Prospective parents—but especially dads—might be wise to avoid too much alcohol, according to a new study out this week. It suggests that women and men who binge drink in the months before conception are more likely to have children with congenital heart defects, with the father’s alcohol consumption surprisingly having a greater impact on the future child’s heart health.
The study, published in the European Journal of Preventive Cardiology, is a review of the existing research looking at the link between parental drinking and congenital heart disease in newborns, the most common type of birth defect. While pregnant women have long been told to avoid drinking, there’s been considerably less attention paid to whether a father’s drinking can affect the quality of his sperm and subsequently the health of his child.
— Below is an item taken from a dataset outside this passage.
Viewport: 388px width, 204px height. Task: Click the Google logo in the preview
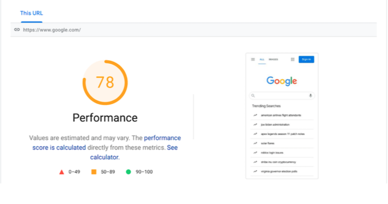tap(282, 81)
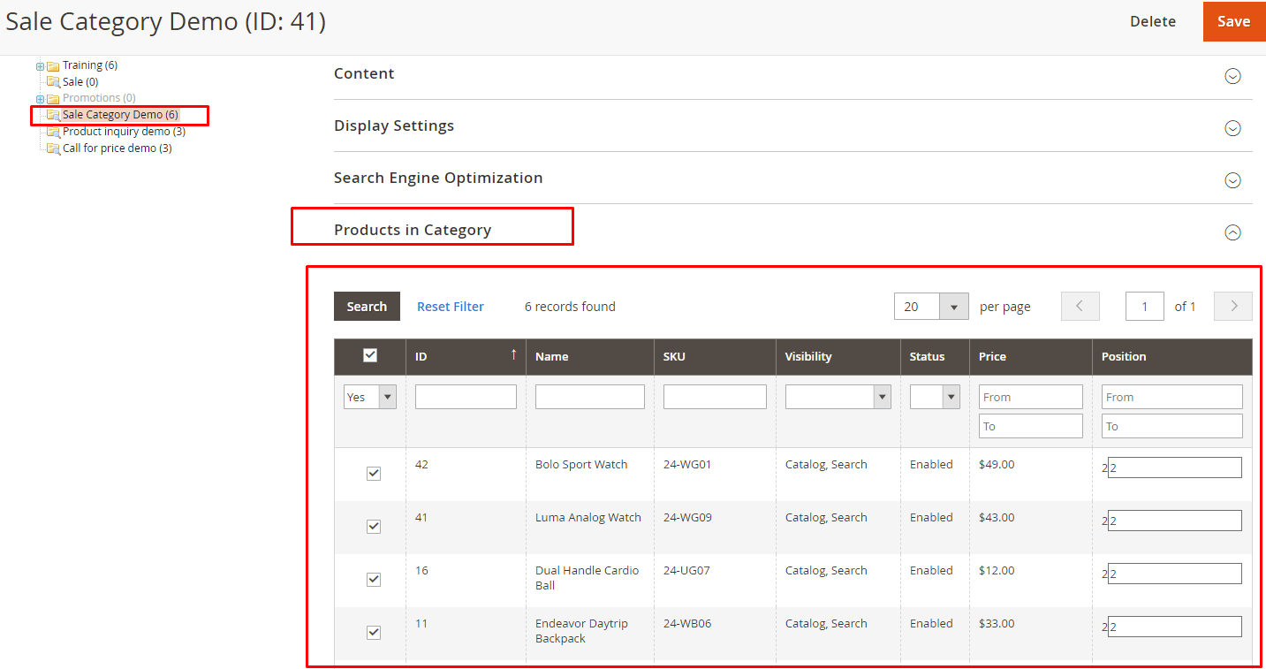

As expected, the researchers did find a clear connection between reported drinking in mothers pre-conception as well as during pregnancy and the likelihood of their children being born with heart disease. But the highest associated risks were actually seen with fathers. The risk of any heart defect was 55 percent higher for a child if their father was a regular binge drinker in the three months before conception (compared to abstinence), for instance, while only having a mother drink heavily during that same time period was associated with a 16 percent higher risk.
There’s been controversy over just how meaningful the health risks of drinking are for pregnant women. It isn’t clear, for instance, whether a mother’s light-to-moderate drinking actually increases the risk of birth defects. In this review, the authors didn’t find a noticeable connection between drinking and congenital heart disease among women who reported “low-dose exposures” of alcohol a day. But they added that this study wouldn’t be able to establish a cut-off point of “safe” alcohol consumption.
At the same time, we already know that binge drinking during pregnancy (defined as having five drinks in one session) is definitely bad for the fetus. And it’s not an abstract risk either, since about 8 percent of all live births end up having a congenital heart defect. There’s also been some research suggesting that even moderate drinking can affect the sperm quality of otherwise healthy men. Given the new findings, the authors suggest that both men and women abstain from at least binge drinking for up to six months before deciding to conceive.
“Binge drinking by would-be parents is a high risk and dangerous behaviour that not only may increase the chance of their baby being born with a heart defect, but also greatly damages their own health,” said study author Jiabi Qin, a researcher at Central South University’s Xiangya School of Public Health in China, in a statement released by the study’s publisher.